Quoted text:

++++++++

Hi everyone, first time posting.
For the past couple of days I've been struggling to come up with a solution to this problem: I'm asked to write the output voltage \( {V_{0}} \) as function of the input voltages \( {V_{1}} \) and \( {V_{2}} \): \( {V_{0}}=f({V_{1},{V_{2}}}) \).

So far I've tried approaching the problem with the superposition principle as follows:

\( KCL) \) \( \frac{{V_{1}}-V^{-}}{{R_{1}}}=\frac{V^{-}-{V_{01}}}{{R_{2}}} \)
\( Given \) \( {V_{2}} = 0 \) \( then \) \( {V^{+}}=\frac{{R_{3}}}{{R_{3}}+{R_{4}}}{V_{0}}={V^{-}} \)
\( therefore \) \( \frac{{V_{1}}}{{R_{1}}}-\frac{{R_{3}}}{{R_{1}}}\frac{1}{{R_{3}}+{R_{4}}}{V_{0}}=\frac{{R_{3}}}{{R_{2}}}\frac{1}{{R_{3}}+{R_{4}}}{V_{0}}-\frac{{V_{01}}}{{R_{2}}} \)

But I'm not able to find a clean relationship between \( {V_{01}}\) and \( {V_{0}}\) so as to be able to write \( {V_{0}}=f({V_{1}}) \).
Then I would have done the same thing given \( {V_{1}} = 0 \) and added the two results together. Am I missing something?

 

Isn't V_0 nothing more than V_01 put through a voltage divider?

 

Isn't V_0 nothing more than V_01 put through a voltage divider?

\( {V_{0}}=\frac{{R_{6}}}{R_{5}+{R_{6}}}{{V_{01}}} \) ?

 

R_5 and R_6 are undefined reference designators. If you are going to use R_x to refer to the x kΩ resistor, then you need to say that.

But, assuming this is the case, then yes.

Whatever voltage appears at V_0 produces a current through R_5 and R_6, which are in series as long as it is assumed that no current flows into the opamp inputs, which is an assumption you've already made to get as far as you did. V_0 is then just the voltage that that current produces when flowing through R_6.

++++++++

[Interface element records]
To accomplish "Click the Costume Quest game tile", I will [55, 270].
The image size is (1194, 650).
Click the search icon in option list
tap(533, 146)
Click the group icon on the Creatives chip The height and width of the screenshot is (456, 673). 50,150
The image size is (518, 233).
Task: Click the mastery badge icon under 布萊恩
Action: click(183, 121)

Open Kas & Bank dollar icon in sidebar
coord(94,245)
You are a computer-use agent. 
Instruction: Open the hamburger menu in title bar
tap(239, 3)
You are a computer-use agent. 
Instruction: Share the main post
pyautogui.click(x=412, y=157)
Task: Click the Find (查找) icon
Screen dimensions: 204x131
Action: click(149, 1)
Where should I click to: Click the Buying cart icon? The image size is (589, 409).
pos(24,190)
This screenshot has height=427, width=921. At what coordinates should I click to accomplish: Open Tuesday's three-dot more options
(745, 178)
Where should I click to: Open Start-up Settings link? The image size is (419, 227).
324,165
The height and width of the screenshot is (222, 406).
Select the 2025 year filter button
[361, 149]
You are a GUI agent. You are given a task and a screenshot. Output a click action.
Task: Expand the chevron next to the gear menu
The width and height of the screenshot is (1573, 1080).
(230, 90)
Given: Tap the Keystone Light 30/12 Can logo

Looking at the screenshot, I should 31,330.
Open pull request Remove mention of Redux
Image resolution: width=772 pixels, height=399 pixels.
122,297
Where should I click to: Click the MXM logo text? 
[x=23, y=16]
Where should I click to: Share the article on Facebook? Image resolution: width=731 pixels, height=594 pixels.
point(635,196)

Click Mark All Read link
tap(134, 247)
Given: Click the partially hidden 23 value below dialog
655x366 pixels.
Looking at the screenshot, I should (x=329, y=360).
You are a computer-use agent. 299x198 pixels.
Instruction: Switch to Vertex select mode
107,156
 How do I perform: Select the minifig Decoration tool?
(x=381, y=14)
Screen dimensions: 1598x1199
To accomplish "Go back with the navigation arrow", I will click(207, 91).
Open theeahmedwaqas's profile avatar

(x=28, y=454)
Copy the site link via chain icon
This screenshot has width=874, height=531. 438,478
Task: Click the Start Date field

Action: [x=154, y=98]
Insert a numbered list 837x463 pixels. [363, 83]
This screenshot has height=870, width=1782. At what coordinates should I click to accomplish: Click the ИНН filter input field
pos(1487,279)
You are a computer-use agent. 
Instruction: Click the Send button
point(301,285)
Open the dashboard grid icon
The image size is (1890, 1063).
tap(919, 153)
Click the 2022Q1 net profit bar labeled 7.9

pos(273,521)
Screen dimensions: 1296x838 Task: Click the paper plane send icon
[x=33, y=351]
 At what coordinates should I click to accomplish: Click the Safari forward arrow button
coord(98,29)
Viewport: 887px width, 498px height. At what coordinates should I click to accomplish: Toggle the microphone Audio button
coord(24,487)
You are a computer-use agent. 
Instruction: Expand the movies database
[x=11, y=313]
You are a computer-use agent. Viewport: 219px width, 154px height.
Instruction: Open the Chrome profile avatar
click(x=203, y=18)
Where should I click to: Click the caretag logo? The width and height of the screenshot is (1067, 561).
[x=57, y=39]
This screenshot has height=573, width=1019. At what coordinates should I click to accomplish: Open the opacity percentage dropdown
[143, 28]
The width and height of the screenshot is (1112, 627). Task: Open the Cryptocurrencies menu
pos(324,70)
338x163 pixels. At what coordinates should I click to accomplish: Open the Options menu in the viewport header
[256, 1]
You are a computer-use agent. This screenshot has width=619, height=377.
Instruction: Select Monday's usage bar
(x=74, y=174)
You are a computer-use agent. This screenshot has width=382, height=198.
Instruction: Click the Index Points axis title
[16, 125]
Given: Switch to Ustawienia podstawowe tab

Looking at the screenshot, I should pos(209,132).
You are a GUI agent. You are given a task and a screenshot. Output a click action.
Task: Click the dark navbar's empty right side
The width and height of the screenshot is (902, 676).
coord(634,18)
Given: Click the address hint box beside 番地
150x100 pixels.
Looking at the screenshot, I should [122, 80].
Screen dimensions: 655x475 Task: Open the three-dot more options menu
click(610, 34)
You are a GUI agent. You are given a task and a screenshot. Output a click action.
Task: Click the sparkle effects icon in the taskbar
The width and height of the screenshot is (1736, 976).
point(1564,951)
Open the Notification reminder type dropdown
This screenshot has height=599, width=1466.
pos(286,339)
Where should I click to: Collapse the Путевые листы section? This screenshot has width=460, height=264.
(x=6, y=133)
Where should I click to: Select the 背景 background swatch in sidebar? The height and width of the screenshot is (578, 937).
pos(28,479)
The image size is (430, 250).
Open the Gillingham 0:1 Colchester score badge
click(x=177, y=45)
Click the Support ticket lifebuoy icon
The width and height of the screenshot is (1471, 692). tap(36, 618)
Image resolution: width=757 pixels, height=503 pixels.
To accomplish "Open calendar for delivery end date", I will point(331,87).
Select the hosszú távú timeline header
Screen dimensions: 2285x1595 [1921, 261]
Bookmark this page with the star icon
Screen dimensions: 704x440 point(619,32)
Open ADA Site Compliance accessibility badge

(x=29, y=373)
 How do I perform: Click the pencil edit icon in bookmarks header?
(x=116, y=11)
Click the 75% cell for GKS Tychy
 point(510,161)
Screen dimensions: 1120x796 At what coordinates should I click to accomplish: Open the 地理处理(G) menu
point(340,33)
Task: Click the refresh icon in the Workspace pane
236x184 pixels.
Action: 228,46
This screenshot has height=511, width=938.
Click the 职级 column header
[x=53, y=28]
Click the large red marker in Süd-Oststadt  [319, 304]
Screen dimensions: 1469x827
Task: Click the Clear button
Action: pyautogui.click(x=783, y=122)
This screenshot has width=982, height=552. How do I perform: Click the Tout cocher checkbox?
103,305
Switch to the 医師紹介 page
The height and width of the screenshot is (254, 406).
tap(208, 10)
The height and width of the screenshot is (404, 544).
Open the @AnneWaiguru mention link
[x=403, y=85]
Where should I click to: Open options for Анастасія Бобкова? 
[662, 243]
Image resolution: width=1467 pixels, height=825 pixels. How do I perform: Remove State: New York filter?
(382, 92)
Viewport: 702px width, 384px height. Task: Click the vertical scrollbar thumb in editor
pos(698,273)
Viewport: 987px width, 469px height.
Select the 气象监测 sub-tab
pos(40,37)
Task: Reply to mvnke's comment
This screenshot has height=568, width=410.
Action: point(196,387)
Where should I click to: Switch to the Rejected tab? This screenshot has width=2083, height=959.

++++++++

Exercise instructions:
- 1) Write out the part of the op-amp thread that begins at the words "R_5 and R_6 are" and stops after the words "flowing through R_6.".
- 2) Extend the op-amp thread, picking up right after its last sentence.
These entries are separate from the op-amp thread.

Answers for the tasks:
- 1)
R_5 and R_6 are undefined reference designators. If you are going to use R_x to refer to the x kΩ resistor, then you need to say that.

But, assuming this is the case, then yes.

Whatever voltage appears at V_0 produces a current through R_5 and R_6, which are in series as long as it is assumed that no current flows into the opamp inputs, which is an assumption you've already made to get as far as you did. V_0 is then just the voltage that that current produces when flowing through R_6.

- 2)
 

R_5 and R_6 are undefined reference designators. If you are going to use R_x to refer to the x kΩ resistor, then you need to say that.

Yes, I meant it that way, I'm sorry for not clarifying.

Thank you for the answer! It's clear now! I don't know how I didn't see it before..

 

Continuing...

\( with \) \( {V_{0}}=\frac{{R_{6}}}{R_{5}+{R_{6}}}{{V_{01}}} \)
\( then \) \( {V_{01}}=\frac{{R_{5}}+{R_{6}}}{R_{6}}{{V_{0}}} \)
\( then \) \( \frac{{V_{1}}}{{R_{1}}}=\left( \frac{{R_{3}}}{{R_{3}}+{R_{4}}} \right)\left( \frac{1}{{R_{1}}}+\frac{1}{{R_{2}}} \right){V_{0}}-\frac{1}{{R_{2}}}\left( \frac{{R_{5}}+{R_{6}}}{{R_{6}}} \right){V_{0}} \)
\( then \) \( \frac{{V_{1}}}{{R_{1}}}=\left[ \left( \frac{{R_{3}}}{{R_{3}}+{R_{4}}} \right)\left( \frac{1}{{R_{1}}}+\frac{1}{{R_{2}}} \right)-\frac{1}{{R_{2}}}\left( \frac{{R_{5}}+{R_{6}}}{{R_{6}}} \right)\right]{V_{0}} \)
\( then \) \( \frac{{V_{1}}}{{R_{1}}}=\left[ \frac{{R_{3}}{R_{6}}\left( {R_{1}}+{R_{2}} \right)-{R_{1}}\left( {R_{3}}+{R_{4}} \right)\left( {R_{5}}+{R_{6}} \right)}{{R_{1}}{R_{2}}{R_{6}}\left( {R_{3}}+{R_{4}} \right)} \right]{V_{0}} \)
\( therefore\, {V_{0}}=\left[ \frac{{R_{2}}{R_{6}}\left( {R_{3}}+{R_{4}} \right)}{{R_{3}}{R_{6}}\left( {R_{1}}+{R_{2}} \right)-{R_{1}}\left( {R_{3}}+{R_{4}} \right)\left( {R_{5}}+{R_{6}} \right)} \right]{V_{1}} \)

Now shutting down the other voltage source:

\( given\, {V_{1}}=0 \)
\( KCL) \, -\frac{{V^{-}}}{{R_{1}}}=\frac{{V^{-}}-{V_{01}}}{{R_{2}}} \)
\( with\, {V_{01}}=\frac{{R_{5}}+{R_{6}}}{R_{6}}{{V_{0}}} \)
\( then\, {V^{-}}=\left( \frac{{R_{5}}+{R_{6}}}{{R_{6}}} \frac{{R_{1}}}{{R_{1}}+{R_{2}}}\right){V_{0}} \)

\( with\, Millman: {V^{+}}=\frac{\frac{{V_{2}}}{{R_{3}}}+\frac{{V_{0}}}{{R_{4}}}}{\frac{1}{{R_{3}}}+\frac{1}{{R_{4}}}} \)

\( with\, {V^{+}}={V^{-}} \)
\( then\, \left( \frac{{R_{5}}+{R_{6}}}{{R_{6}}} \frac{{R_{1}}}{{R_{1}}+{R_{2}}}\right){V_{0}} =\frac{{R_{4}}}{{R_{3}}+{R_{4}}}{V_{2}}+\frac{{R_{3}}}{{R_{3}}+{R_{4}}}{V_{0}} \)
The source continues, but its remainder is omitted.